Brampton has paid tribute to a hero of the Filipino community and the fight for that country’s independence for Filipino Heritage Month.

June is Filipino Heritage Month with June 12 marking Philippine Independence Day, celebrating the island nation’s escape from the more than 300-year rule of the Spanish Empire.

The City of Brampton honoured that struggle on Sunday (June 18) with the official unveiling of a memorial to Dr. José Rizal, a key player in the Philippines’ fight for independence from Spanish rule.

Coun. Rowena Santos, who is the first Filipino to sit on Brampton City Council, was at the event alongside
Mississauga—Streetsville MP Rechie Valdez, the first Filipino woman elected as a Member of Parliament in Canada.

“We are very mahiyain,” Santos said in Filipino. “Very humble, very shy. But we have been working and contributing so hard in this country…and we are now starting to grow rapidly because of many generations like MP Rechie Valdez, myself, and our children who are now in Brampton and calling it their home.”

The fight for Philippine independence was a generations-long battle which saw forces grappling for control of the island nation in a conflict that stretches back 500 years.

A doctor and a writer, Rizal was part of a growing Philippine independence movement during the late 1800s.

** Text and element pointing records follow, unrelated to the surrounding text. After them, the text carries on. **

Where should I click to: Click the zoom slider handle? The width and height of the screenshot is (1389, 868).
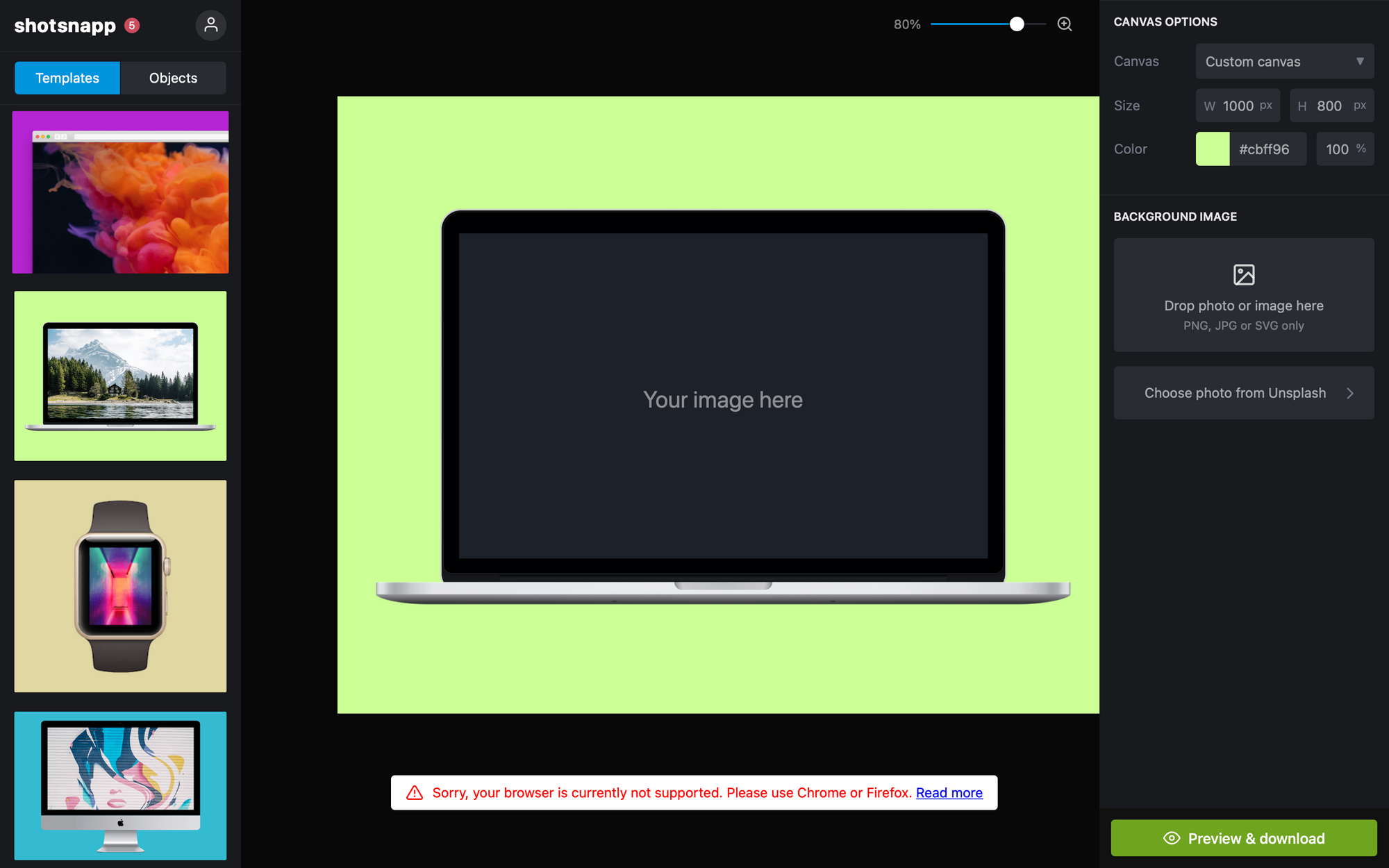click(x=1017, y=24)
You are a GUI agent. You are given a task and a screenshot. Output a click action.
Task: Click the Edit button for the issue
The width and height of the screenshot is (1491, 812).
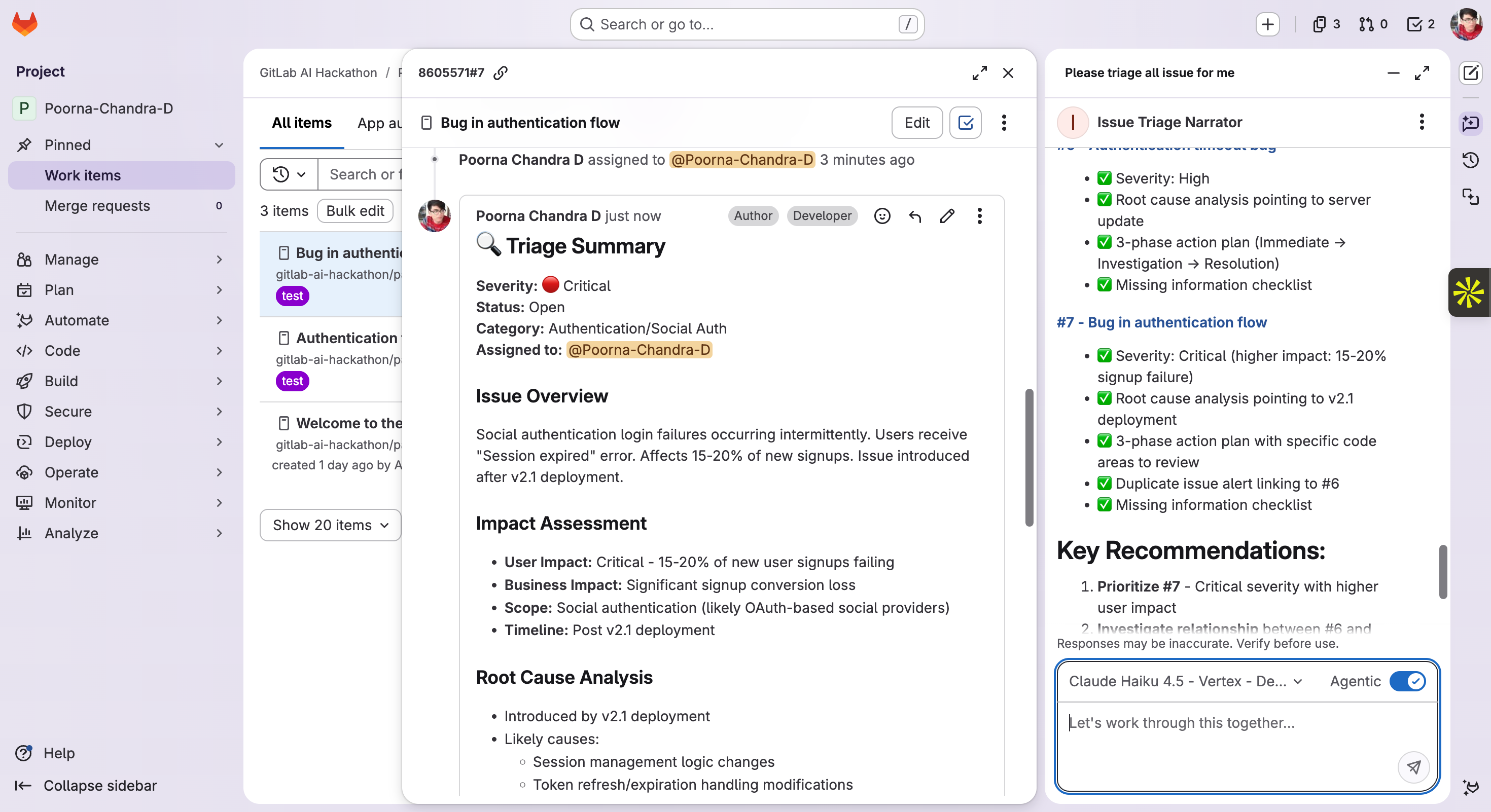coord(916,123)
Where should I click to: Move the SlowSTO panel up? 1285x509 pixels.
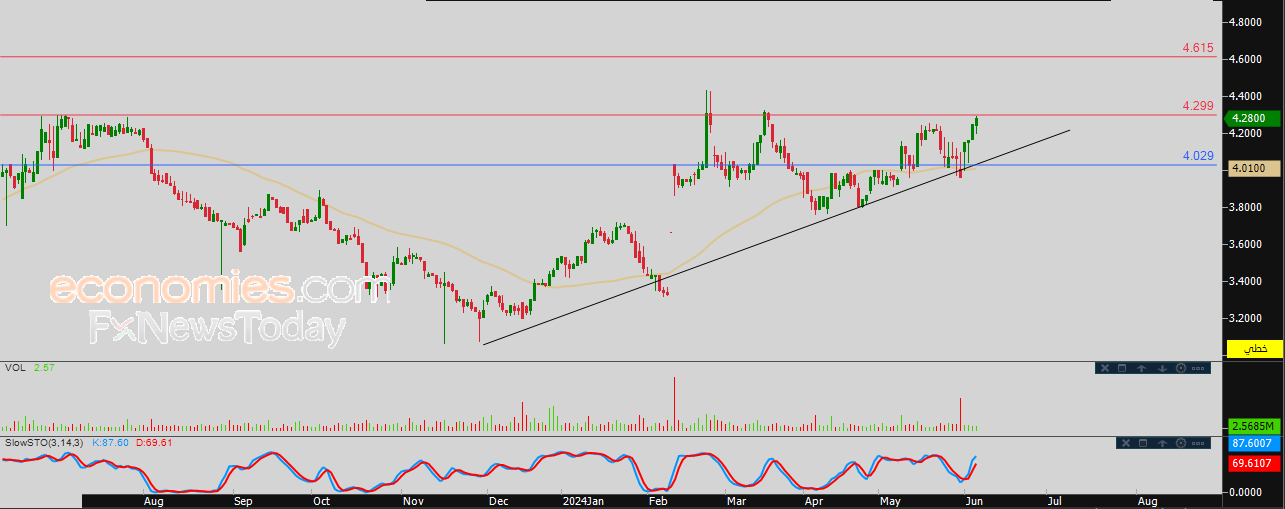pos(1162,443)
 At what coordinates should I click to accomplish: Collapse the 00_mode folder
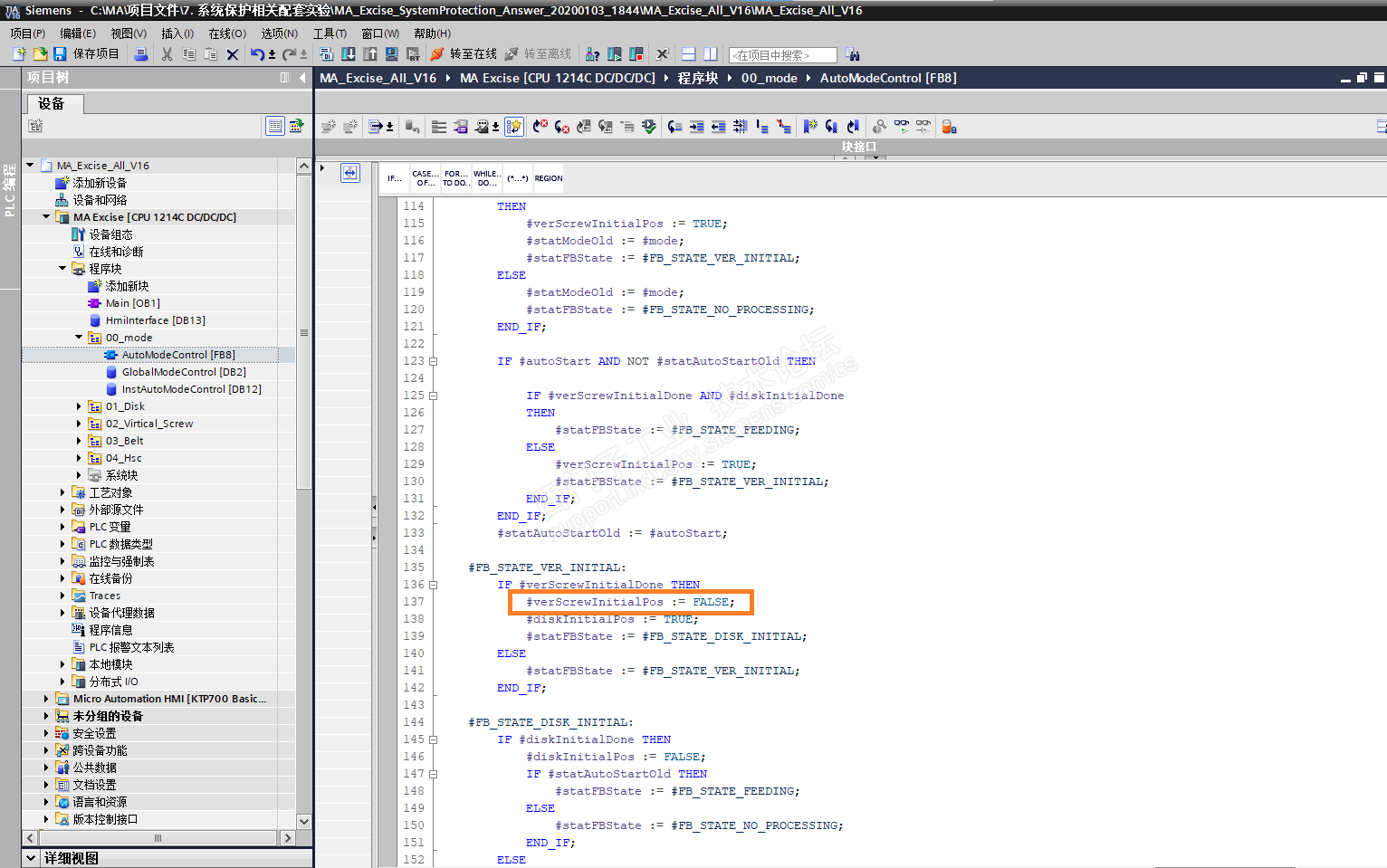[x=79, y=338]
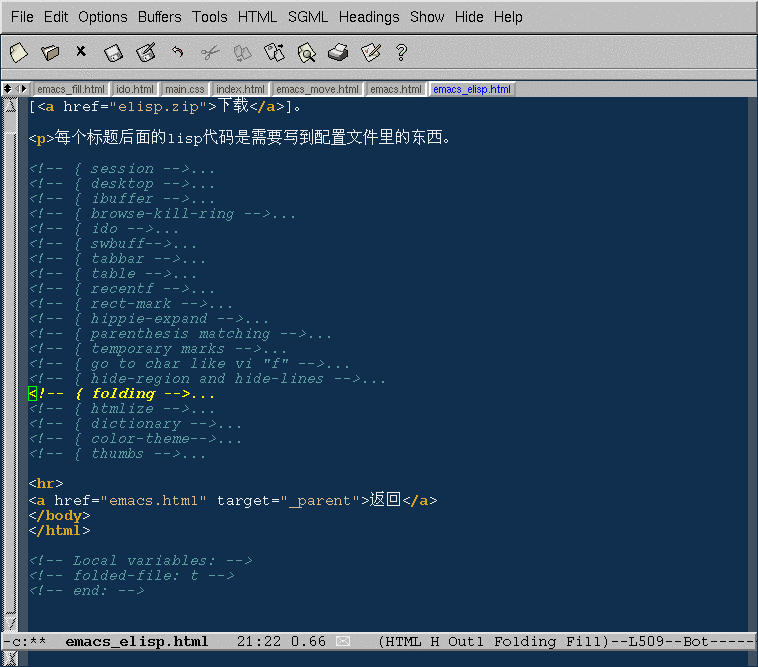Click the Search magnifier icon
Image resolution: width=758 pixels, height=667 pixels.
click(306, 51)
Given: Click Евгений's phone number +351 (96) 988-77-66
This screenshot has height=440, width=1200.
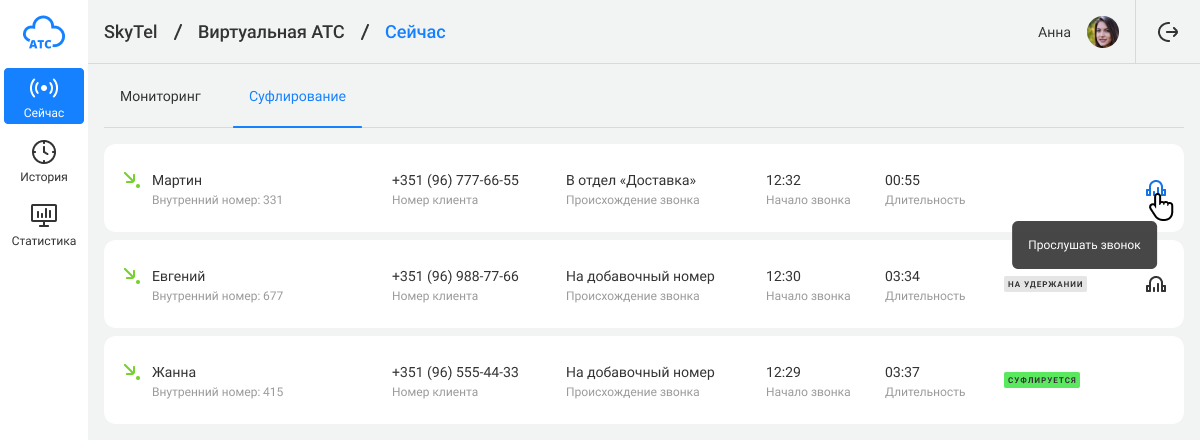Looking at the screenshot, I should point(455,276).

His works Noli Me Tángere (1887) and El Filibusterismo (1891) were sharply critical of Spanish colonialism and his writings are credited with healing spur a sense of Philippine nationalism.

Rizal was arrested on rebellion charges and executed by a firing squad in 1896 in Bagumbayan, an area now known as Rizal Park or Luneta Park. It would take another 50 years before the Phillipes would gain independence following their freedom from the Japanese at the end of World War II.

“The extraordinary success of the Philippines and Filipinos across the world is part of his legacy,” Brampton Mayor Patrick Brown said of Rizal and the bust of him in the park which also bears his name at Mayfield Rd. and Dixie Rd.

The motion to rename the park was brought forward in 2019 by Brampton’s Filipino community and the Knights of Rizal, a group created to honour and uphold Rizal’s ideals. Dr. José P. Rizal Park is also one of eight parks that could be getting portable washrooms under a City pilot program as Councillors are looking to make parks more accessible and improve sanitation.